One design choice I want to call out: using a GRUCell for node updates rather than a simple linear layer. Financial context has temporal dynamics. A node’s representation should evolve incrementally as new information arrives, not get recomputed from scratch every time. The GRU’s gating mechanism lets the model decide how much new information to incorporate versus how much existing context to keep. This maps well to how advisory context actually works - a market crash doesn’t invalidate everything you know about a client, but it does change which portfolio attributes matter most right now.

Three message-passing layers means each node can incorporate information from entities up to three hops away.
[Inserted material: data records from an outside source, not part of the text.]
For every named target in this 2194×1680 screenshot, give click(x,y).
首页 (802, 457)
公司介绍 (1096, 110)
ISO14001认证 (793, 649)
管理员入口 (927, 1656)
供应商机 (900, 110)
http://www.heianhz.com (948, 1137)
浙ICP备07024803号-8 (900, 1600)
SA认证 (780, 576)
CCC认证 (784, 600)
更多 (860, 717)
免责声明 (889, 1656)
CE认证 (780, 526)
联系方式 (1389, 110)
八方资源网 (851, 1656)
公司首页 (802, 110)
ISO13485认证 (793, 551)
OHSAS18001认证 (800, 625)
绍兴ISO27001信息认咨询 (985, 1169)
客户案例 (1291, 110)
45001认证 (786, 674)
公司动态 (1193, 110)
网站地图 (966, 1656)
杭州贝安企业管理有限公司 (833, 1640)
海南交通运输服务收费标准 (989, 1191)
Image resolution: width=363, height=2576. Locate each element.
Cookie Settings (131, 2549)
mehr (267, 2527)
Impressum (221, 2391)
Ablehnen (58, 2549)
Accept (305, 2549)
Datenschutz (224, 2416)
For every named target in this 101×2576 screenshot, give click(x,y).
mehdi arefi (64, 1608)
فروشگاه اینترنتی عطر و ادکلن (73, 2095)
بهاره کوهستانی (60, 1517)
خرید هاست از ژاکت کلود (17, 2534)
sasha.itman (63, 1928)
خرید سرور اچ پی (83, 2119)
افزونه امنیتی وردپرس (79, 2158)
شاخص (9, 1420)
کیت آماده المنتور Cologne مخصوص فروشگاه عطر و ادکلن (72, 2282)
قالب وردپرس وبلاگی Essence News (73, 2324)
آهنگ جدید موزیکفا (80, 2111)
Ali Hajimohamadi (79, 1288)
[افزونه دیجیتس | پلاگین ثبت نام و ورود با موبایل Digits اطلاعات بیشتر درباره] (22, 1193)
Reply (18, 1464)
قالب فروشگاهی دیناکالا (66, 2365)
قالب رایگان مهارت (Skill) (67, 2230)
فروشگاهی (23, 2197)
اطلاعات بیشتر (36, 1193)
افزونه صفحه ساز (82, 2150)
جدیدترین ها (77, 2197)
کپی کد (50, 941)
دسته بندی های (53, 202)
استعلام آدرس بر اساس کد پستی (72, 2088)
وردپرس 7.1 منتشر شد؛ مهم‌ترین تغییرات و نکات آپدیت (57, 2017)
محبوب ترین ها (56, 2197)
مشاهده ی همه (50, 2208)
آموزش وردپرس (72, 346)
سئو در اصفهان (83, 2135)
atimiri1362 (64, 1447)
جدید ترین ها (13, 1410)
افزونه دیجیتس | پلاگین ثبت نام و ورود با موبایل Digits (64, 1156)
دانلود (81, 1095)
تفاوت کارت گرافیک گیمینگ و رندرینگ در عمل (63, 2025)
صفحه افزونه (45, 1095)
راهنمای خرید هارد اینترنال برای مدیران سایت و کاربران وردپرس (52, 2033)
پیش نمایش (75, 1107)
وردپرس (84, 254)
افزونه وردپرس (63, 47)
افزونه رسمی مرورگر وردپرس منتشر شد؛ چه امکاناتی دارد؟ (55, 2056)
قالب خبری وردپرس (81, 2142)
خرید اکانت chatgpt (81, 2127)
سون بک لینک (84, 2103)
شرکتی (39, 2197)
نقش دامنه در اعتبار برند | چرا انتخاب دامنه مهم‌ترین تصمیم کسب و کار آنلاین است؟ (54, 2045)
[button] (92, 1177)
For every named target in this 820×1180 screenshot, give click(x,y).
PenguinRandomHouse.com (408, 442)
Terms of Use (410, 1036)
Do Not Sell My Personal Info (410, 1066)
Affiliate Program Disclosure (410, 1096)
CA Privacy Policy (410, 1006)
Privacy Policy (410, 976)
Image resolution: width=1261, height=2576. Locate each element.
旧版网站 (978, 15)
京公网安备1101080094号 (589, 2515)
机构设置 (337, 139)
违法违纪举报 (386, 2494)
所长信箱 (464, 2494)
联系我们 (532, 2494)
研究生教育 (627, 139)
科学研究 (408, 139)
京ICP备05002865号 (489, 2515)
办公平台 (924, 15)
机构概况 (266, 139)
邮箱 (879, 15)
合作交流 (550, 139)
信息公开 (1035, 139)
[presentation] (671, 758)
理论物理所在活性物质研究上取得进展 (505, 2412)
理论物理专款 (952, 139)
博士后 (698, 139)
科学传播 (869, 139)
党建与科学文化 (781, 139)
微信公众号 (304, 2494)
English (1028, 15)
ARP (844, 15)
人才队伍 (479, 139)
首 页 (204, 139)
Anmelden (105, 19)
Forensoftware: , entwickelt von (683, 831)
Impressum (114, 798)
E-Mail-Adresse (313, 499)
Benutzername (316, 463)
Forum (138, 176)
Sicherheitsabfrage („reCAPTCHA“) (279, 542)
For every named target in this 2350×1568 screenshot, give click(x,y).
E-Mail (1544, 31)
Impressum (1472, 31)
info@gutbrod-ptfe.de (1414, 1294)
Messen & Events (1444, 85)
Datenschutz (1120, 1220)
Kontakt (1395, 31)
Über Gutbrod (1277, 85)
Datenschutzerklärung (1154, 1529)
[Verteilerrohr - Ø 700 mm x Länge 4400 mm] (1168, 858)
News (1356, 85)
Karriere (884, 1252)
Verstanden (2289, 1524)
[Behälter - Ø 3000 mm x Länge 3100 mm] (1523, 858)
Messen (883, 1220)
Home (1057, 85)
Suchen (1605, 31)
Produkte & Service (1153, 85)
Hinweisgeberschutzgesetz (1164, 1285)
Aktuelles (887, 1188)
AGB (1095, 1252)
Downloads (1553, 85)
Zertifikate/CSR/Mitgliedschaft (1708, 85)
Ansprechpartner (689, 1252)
In practice, that’s enough for most context chains you’d care about: “Client’s parent (hop 1) has medical expenses (hop 2) that require liquidity from the client’s debt portfolio (hop 3).”

The India-Specific Graph Structures

There are patterns in Indian financial advisory that make graph representation especially valuable.

Joint family financial structures. The Hindu Undivided Family (HUF) is a uniquely Indian entity - a tax unit comprising multiple individuals with shared ancestral property. The financial graph of an HUF involves multiple clients with partially overlapping portfolios, shared tax optimization goals, and messy inheritance dynamics. Try representing this in a transformer: “this SIP is owned by Rajesh individually, but this property is owned by the HUF of which Rajesh is the karta, and the rental income flows to the HUF account but Rajesh can draw from it for portfolio rebalancing.” That needs elaborate textual description. In a graph, it’s just a set of ownership edges with entity-type attributes.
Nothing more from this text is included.